Reescribe el tramo del texto sobre el maltrato a los cuerpos ajenos que va desde "Con la necesaria" hasta "se debe hacer.", sustituyendo "periódicos" por "diarios".

- **Texto**:
⟨
Una de los temas que más vueltas está dando al mundo es el de la pésima utilización del cuerpo de los demás que hacemos los humanos. Machacamos los cuerpos ajenos abusando de ellos, disparándoles, torturándolos, manoseándolos, deseándolos con sevicia, forzándolos a someterse a procesos horripilantes.
Los cuerpos humanos, que no son otra cosa que los humanos, han sido siempre, pero parece que ahora más, objeto de aberraciones impensables. Las más dolorosas las que inventó la religión para hacer confesar lo que nunca se había hecho, las más asquerosas las que ponen en marcha los jefes para lograr que subalternos le produzcan placeres aberrantes, las que más huella dejan las que comenten los encargados de niños en cuyas cabecitas mezclan poder, religión, culpa y todos esos ingredientes de los que viven los abusadores y pederastas. La política y sus dictaduras también han inventado maneras horribles de relacionarse con los cuerpos ajenos. La sexualidad mal llevada ha inventado modos impensables de ofender, humillar, agredir, oprimir, sojuzgar a otros a los que por medios violentos -nunca consensuados- pueden ultrajar con bastante impunidad.
La mayor parte se cometen y se han cometido contra las mujeres, aun así utilizo el neutro porque creo que los cuerpos, todos los cuerpos que han sufrido abusos, maltratos, humillaciones, vejaciones, son dignos de ser tenidos en cuenta.
Con la necesaria -muy necesaria- explosión de relatos que se han producido en el siglo XX y en lo que llevamos de XXI hemos destapado a obsesos, torturadores, asesinos, violadores, pederastas, abusadores, y toda clase de indecentes e indignos seres humanos.
Los medios de comunicación necesitan, viven de ello, exagerar, maldecir, y generar angustia. Sin angustia se venderían la cuarta parte de los periódicos. Por ello han llevado al cuerpo humano, esta vez al cuerpo y no al ser humano, a la sacralización y como sobre todo lo que se sacraliza los medios han advertido de las miles de herejías que se pueden cometer contra este nuevo objeto de culto. Han contado todo lo que se ha hecho y se debe dejar de hacer… Pero nunca han hablado de lo que se debe hacer.
⟩
- **Datos proporcionados**:
⟨
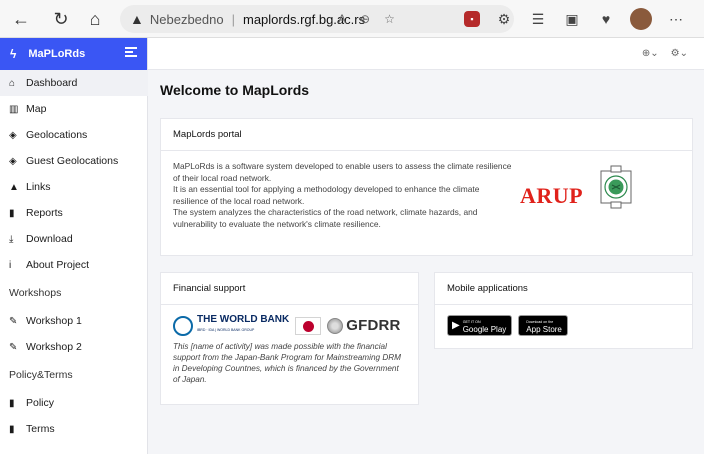 Image resolution: width=704 pixels, height=454 pixels. Describe the element at coordinates (336, 326) in the screenshot. I see `gfdrr-emblem-icon` at that location.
⟩
- **Resultado**:
Con la necesaria -muy necesaria- explosión de relatos que se han producido en el siglo XX y en lo que llevamos de XXI hemos destapado a obsesos, torturadores, asesinos, violadores, pederastas, abusadores, y toda clase de indecentes e indignos seres humanos.
Los medios de comunicación necesitan, viven de ello, exagerar, maldecir, y generar angustia. Sin angustia se venderían la cuarta parte de los diarios. Por ello han llevado al cuerpo humano, esta vez al cuerpo y no al ser humano, a la sacralización y como sobre todo lo que se sacraliza los medios han advertido de las miles de herejías que se pueden cometer contra este nuevo objeto de culto. Han contado todo lo que se ha hecho y se debe dejar de hacer… Pero nunca han hablado de lo que se debe hacer.